Output all of the records again, exactly as written.

RECORDS TO PROCESS

· · · · ·

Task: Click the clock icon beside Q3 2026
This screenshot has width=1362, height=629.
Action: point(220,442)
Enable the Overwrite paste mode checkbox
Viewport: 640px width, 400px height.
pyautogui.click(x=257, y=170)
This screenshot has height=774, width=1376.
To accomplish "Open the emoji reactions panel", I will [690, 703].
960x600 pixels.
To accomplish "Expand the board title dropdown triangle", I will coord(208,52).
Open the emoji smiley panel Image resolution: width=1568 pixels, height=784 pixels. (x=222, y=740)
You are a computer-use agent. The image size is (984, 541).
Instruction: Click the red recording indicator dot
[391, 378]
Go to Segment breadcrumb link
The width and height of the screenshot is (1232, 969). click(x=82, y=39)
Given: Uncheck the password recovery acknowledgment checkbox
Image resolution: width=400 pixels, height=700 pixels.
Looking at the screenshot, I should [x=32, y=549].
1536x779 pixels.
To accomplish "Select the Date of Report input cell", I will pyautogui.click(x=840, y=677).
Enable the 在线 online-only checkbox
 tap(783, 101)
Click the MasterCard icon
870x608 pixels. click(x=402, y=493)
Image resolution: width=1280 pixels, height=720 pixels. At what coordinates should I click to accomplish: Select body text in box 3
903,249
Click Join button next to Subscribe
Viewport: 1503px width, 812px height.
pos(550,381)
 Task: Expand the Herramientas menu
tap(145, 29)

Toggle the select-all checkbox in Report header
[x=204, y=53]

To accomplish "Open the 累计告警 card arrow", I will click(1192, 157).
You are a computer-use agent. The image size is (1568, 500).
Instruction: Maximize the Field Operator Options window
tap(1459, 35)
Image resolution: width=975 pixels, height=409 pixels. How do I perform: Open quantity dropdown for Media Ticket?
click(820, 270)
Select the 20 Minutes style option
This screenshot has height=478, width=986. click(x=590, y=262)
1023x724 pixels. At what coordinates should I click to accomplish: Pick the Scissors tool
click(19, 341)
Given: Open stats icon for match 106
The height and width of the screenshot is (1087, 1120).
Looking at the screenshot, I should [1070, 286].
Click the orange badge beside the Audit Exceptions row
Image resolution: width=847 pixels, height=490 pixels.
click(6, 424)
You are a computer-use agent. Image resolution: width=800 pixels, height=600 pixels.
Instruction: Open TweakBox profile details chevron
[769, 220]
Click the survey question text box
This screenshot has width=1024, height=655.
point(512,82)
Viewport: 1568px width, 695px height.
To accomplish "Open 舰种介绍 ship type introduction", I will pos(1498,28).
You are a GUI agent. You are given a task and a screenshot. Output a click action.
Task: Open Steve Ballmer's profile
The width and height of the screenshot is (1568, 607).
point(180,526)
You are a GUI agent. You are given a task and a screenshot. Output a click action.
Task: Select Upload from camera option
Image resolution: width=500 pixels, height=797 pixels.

· · · · ·

SOLUTION FOR THIS EXERCISE
Task: Click the clock icon beside Q3 2026
This screenshot has width=1362, height=629.
Action: point(220,442)
Enable the Overwrite paste mode checkbox
Viewport: 640px width, 400px height.
pyautogui.click(x=257, y=170)
This screenshot has height=774, width=1376.
To accomplish "Open the emoji reactions panel", I will [690, 703].
960x600 pixels.
To accomplish "Expand the board title dropdown triangle", I will coord(208,52).
Open the emoji smiley panel Image resolution: width=1568 pixels, height=784 pixels. (x=222, y=740)
You are a computer-use agent. The image size is (984, 541).
Instruction: Click the red recording indicator dot
[391, 378]
Go to Segment breadcrumb link
The width and height of the screenshot is (1232, 969). click(x=82, y=39)
Given: Uncheck the password recovery acknowledgment checkbox
Image resolution: width=400 pixels, height=700 pixels.
Looking at the screenshot, I should [x=32, y=549].
1536x779 pixels.
To accomplish "Select the Date of Report input cell", I will pyautogui.click(x=840, y=677).
Enable the 在线 online-only checkbox
 tap(783, 101)
Click the MasterCard icon
870x608 pixels. click(x=402, y=493)
Image resolution: width=1280 pixels, height=720 pixels. At what coordinates should I click to accomplish: Select body text in box 3
903,249
Click Join button next to Subscribe
Viewport: 1503px width, 812px height.
pos(550,381)
 Task: Expand the Herramientas menu
tap(145, 29)

Toggle the select-all checkbox in Report header
[x=204, y=53]

To accomplish "Open the 累计告警 card arrow", I will click(1192, 157).
You are a computer-use agent. The image size is (1568, 500).
Instruction: Maximize the Field Operator Options window
tap(1459, 35)
Image resolution: width=975 pixels, height=409 pixels. How do I perform: Open quantity dropdown for Media Ticket?
click(820, 270)
Select the 20 Minutes style option
This screenshot has height=478, width=986. click(x=590, y=262)
1023x724 pixels. At what coordinates should I click to accomplish: Pick the Scissors tool
click(19, 341)
Given: Open stats icon for match 106
The height and width of the screenshot is (1087, 1120).
Looking at the screenshot, I should [1070, 286].
Click the orange badge beside the Audit Exceptions row
Image resolution: width=847 pixels, height=490 pixels.
click(6, 424)
You are a computer-use agent. Image resolution: width=800 pixels, height=600 pixels.
Instruction: Open TweakBox profile details chevron
[769, 220]
Click the survey question text box
This screenshot has width=1024, height=655.
point(512,82)
Viewport: 1568px width, 695px height.
To accomplish "Open 舰种介绍 ship type introduction", I will pos(1498,28).
You are a GUI agent. You are given a task and a screenshot. Output a click action.
Task: Open Steve Ballmer's profile
The width and height of the screenshot is (1568, 607).
point(180,526)
You are a GUI agent. You are given a task and a screenshot. Output a click action.
Task: Select Upload from camera option
Image resolution: width=500 pixels, height=797 pixels.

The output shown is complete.